**Required action:** Two lines in the data below mark the range: the one with "Click the URL" and the one with "You are a computer-use agent. 1485x812". Return both, along with every line between them, exactly.

**Saved entries:**
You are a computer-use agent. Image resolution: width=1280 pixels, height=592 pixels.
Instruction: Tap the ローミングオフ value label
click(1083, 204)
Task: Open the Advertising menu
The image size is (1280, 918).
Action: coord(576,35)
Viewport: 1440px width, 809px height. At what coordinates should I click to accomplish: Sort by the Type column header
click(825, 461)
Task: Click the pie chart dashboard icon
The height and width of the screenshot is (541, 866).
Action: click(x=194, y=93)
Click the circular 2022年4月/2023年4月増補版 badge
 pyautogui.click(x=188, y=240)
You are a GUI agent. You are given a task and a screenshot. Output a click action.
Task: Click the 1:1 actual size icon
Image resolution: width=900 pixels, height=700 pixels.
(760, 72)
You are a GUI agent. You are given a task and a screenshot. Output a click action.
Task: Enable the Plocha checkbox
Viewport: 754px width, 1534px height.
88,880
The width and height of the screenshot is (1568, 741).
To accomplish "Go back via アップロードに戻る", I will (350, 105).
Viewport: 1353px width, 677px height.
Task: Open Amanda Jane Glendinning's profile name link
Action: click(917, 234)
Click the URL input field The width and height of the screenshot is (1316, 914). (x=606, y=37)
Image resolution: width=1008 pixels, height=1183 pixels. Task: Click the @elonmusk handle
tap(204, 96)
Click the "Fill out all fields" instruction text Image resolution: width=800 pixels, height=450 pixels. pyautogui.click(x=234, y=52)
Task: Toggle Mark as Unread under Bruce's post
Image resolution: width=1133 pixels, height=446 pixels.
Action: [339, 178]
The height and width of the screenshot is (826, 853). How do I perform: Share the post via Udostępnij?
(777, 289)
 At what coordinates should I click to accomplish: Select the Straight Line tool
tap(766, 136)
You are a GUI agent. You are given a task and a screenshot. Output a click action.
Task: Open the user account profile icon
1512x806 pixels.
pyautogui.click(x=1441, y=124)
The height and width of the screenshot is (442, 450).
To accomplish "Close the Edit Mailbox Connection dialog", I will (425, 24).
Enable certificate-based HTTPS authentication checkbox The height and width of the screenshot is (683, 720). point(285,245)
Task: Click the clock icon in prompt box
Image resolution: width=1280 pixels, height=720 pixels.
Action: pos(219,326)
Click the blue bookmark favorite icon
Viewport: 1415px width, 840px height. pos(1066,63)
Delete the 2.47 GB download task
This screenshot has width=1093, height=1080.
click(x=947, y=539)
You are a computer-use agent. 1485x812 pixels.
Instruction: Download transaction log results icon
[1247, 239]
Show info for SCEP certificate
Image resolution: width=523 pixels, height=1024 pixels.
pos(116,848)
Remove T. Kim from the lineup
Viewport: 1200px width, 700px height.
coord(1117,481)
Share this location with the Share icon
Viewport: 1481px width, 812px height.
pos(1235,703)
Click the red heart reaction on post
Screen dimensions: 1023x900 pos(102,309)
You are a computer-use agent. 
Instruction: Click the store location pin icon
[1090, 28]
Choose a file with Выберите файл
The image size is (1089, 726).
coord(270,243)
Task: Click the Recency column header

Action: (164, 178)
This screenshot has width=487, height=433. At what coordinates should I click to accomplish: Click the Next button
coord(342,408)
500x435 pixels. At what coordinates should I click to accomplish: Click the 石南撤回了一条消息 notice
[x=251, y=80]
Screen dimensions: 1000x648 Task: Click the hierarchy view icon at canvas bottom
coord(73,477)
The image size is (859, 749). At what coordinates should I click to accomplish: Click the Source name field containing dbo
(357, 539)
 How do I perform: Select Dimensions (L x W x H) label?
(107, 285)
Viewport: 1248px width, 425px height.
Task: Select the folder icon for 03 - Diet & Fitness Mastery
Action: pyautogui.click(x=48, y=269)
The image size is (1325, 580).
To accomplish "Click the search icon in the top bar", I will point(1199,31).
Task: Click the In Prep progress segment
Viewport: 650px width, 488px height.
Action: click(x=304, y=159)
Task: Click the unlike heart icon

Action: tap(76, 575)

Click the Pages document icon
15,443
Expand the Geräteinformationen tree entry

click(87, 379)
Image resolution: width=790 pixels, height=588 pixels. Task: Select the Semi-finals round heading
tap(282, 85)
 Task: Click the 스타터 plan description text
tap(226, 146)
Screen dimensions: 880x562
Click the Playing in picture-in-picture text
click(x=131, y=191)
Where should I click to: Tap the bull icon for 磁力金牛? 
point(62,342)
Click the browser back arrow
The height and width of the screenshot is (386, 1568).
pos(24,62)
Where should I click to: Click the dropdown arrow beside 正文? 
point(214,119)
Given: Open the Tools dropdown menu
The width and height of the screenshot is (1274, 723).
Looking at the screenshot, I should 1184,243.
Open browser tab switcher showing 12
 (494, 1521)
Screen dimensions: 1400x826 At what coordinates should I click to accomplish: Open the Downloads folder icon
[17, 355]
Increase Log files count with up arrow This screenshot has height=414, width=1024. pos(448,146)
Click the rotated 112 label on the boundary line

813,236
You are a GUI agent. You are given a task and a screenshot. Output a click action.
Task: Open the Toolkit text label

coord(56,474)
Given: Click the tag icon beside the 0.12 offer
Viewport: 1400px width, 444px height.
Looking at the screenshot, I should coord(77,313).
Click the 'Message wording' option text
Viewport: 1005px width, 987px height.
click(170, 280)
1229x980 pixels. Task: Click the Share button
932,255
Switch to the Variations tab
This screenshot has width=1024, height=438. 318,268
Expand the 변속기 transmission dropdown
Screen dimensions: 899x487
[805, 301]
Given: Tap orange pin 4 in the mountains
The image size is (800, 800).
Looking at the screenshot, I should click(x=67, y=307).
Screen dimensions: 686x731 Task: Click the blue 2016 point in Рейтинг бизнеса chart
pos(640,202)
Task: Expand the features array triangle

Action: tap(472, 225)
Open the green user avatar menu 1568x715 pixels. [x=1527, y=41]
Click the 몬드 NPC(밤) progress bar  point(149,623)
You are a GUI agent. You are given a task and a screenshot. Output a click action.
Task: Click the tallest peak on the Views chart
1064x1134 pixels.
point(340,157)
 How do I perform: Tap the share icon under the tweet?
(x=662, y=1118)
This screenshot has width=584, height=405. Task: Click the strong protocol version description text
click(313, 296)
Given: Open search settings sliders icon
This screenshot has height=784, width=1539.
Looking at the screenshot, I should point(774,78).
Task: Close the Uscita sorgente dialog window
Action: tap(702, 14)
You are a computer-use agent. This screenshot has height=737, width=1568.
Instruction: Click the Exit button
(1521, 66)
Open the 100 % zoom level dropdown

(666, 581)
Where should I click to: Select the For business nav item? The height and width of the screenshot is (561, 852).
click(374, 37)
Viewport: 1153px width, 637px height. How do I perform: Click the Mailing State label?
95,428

**Solution to the exercise:**
Click the URL input field The width and height of the screenshot is (1316, 914). (x=606, y=37)
Image resolution: width=1008 pixels, height=1183 pixels. Task: Click the @elonmusk handle
tap(204, 96)
Click the "Fill out all fields" instruction text Image resolution: width=800 pixels, height=450 pixels. pyautogui.click(x=234, y=52)
Task: Toggle Mark as Unread under Bruce's post
Image resolution: width=1133 pixels, height=446 pixels.
Action: [339, 178]
The height and width of the screenshot is (826, 853). How do I perform: Share the post via Udostępnij?
(777, 289)
 At what coordinates should I click to accomplish: Select the Straight Line tool
tap(766, 136)
You are a GUI agent. You are given a task and a screenshot. Output a click action.
Task: Open the user account profile icon
1512x806 pixels.
pyautogui.click(x=1441, y=124)
The height and width of the screenshot is (442, 450).
To accomplish "Close the Edit Mailbox Connection dialog", I will (425, 24).
Enable certificate-based HTTPS authentication checkbox The height and width of the screenshot is (683, 720). point(285,245)
Task: Click the clock icon in prompt box
Image resolution: width=1280 pixels, height=720 pixels.
Action: pos(219,326)
Click the blue bookmark favorite icon
Viewport: 1415px width, 840px height. pos(1066,63)
Delete the 2.47 GB download task
This screenshot has width=1093, height=1080.
click(x=947, y=539)
You are a computer-use agent. 1485x812 pixels.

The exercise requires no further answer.